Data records
▼
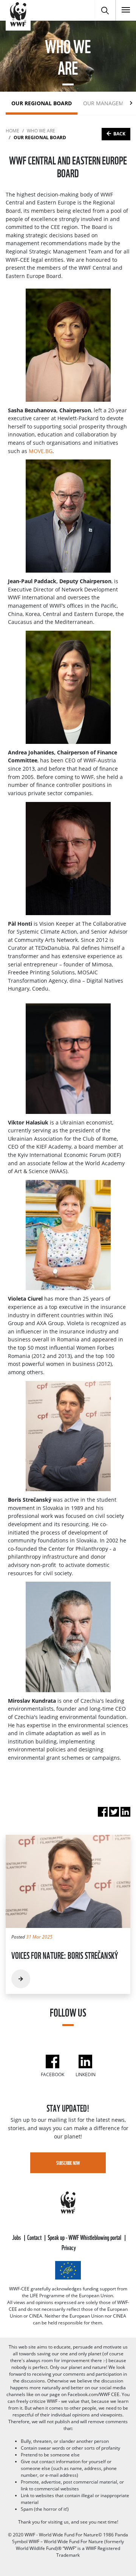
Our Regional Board (41, 103)
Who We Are (41, 130)
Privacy (69, 2247)
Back (119, 134)
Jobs (17, 2237)
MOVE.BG (41, 451)
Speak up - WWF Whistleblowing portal (85, 2237)
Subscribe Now (68, 2162)
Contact (35, 2237)
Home (12, 130)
▲
● **WORK TO BE COMPLETED**: Every line of the data above is to be repeated exactly; the images are to be left out.

● **RESULT OF THIS TASK**:
Our Regional Board (41, 103)
Who We Are (41, 130)
Privacy (69, 2247)
Back (119, 134)
Jobs (17, 2237)
MOVE.BG (41, 451)
Speak up - WWF Whistleblowing portal (85, 2237)
Subscribe Now (68, 2162)
Contact (35, 2237)
Home (12, 130)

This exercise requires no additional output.